Category Archives: Amazon Web Services (AWS)

Quick & Dirty API for Accessing Amazon Web Services (AWS) EC2 Pricing Data

Continuing my post about the JSON files used in the Amazon EC2 Page, I’ve created a small Python library that also acts as a command line interface to get the data.
The data in the JSON files does not contain the same values as the EC2 API for things like region name and instance types so the library/cli translates these values to their corresponding values in the EC2 API.

You can filter the output by region, instance type and OS type.

The command line output support a human readable table format, JSON and CSV.

To use the command line you’ll need to install the following Python libraries:

  • argparse – only if you are using Python < 2.7 (argparse is included in Python 2.7 and 3.x)
  • prettytable – if you want to print the human readable and pretty good looking ASCII table output

Both libraries can be installed using pip.
Grab the code from Github

Don’t forget to send feedback! Enjoy!

 

Amazon Web Services (AWS) EC2 Pricing Data

Have you ever wanted a way to access the Amazon Web Services EC2 pricing data from code?

It seems Amazon uses predefined JSON files in the EC2 page to display the pricing per region per instance type and type of utilization.

You can easily access these JSON files, load it and use it in your own apps (at least until Amazon changes these URLs).

The naming in these JSON files is sometimes different than the naming used in the API so for example, a small instance (m1.small) is “size” : “sm” and its type is “stdODI” or “stdResI” for reserved instances.

Below are the links to the relevant files:

On Demand Instances

Reserved Instances

Data Transfer Pricing

Cloud Watch Pricing

Elastic IPs Pricing

Elastic Load Balancer (ELB) Pricing

 

Crunch these files and enjoy it while its there 🙂

The cool example of SaaS for developers by @mza and @jeffbarr

In a recent post on the AWS blog, Jeff Barr and Matt Wood, showed the architecture and code they wrote which lists the most interesting AWS related jobs from the Amazon Jobs site.

It serves as a rather good example of how service components such as the ones AWS provides (SNS, SQS, S3 to name a few that are AWS agnostic) a great set of building blocks that can easily help you focus on writing the code you really need to write.

I found the auto scaling policy for spinning up & down machines just to tweet a bit of an over kill at first (and Jeff could have easily added the code on the same instance running the cron), however thinking about it  a bit more and considering the various pricing strategies it actually makes a lot sense.

AWS Elastic (accidental) Load Balancer Man-in-the-middle Attack

I just read a post on Slashdot about a poor guy getting a huge chunk of Netflix traffic to his server.

The problem seemed to have been caused by the nature of IP address in EC2 which are quite fluid and gets reassigned when you spin up and down a machine. The same goes for Elastic Load Balancers (ELB) which are managed by Amazon and may switch the IP address as well (that’s why they ask to map to their CNAME record for the ELB instead of the IP).
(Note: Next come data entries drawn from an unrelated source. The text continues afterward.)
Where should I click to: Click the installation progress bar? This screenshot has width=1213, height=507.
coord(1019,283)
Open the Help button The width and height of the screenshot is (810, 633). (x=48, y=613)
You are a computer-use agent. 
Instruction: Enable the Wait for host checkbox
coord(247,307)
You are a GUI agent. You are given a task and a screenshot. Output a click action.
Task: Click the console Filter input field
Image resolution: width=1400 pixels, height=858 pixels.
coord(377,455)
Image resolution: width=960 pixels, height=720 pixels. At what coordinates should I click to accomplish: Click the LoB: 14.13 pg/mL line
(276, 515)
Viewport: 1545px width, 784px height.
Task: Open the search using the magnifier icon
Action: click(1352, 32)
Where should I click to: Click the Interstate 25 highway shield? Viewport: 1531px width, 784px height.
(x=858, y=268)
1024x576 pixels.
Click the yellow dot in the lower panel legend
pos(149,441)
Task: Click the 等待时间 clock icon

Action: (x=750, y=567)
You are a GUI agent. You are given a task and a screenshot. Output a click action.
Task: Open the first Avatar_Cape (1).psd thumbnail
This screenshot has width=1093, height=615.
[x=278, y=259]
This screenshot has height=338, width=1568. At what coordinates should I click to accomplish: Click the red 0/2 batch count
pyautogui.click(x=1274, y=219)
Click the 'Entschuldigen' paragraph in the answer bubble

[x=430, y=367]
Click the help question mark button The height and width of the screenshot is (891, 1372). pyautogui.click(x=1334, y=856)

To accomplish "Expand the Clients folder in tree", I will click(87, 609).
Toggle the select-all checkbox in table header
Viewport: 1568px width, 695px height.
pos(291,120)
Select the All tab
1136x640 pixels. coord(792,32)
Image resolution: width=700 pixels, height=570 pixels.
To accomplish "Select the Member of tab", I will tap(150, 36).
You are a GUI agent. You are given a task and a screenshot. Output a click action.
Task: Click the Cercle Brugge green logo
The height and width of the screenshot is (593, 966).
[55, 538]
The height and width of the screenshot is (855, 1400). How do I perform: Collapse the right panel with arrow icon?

In the Slashdot post, there is a link to this article, which describes the problem and lists some possible implications and possible ways of avoiding leaking data such as passwords and session ids when such a problem occurs.

The article mostly talks about what happend if someone hijacks your ELB, but the original problem reported was that you accidentally got someone elses traffic. This can lead to some other severe consequences:

  • Your servers crashing (in which case you should probably notice that rather quickly. Duh!)
  • If you are running some kind of a content site that depends on SEO and crawlers picked on the wrong IP, you might end up with a HUGE SEO penalty because another site’s content will be crawled on your domain
There is a very simple and quick solution for the problem I am describing above. Make sure you configure your web server to answer only to YOUR host names. Your servers will return response ONLY for a preconfigured set of hostnames, so if you get Netflix traffic, which probably has netflix.com hostname, your server will reject it immediately.

You can easily configured that in Nginx, Apache or if you have a caching proxy such as Varnish or squid.

A better solution for this problem is to add hostname checks support to ELB itself. I’ve posted a feature request on the AWS EC2 forum with the hopes that it will get implemented.

The cloud is more than just the hardware – its also about services!

When talking about the cloud, most people talk about running the servers on the cloud. They talk about the fact that they can start or stop virtual servers with a simple API call.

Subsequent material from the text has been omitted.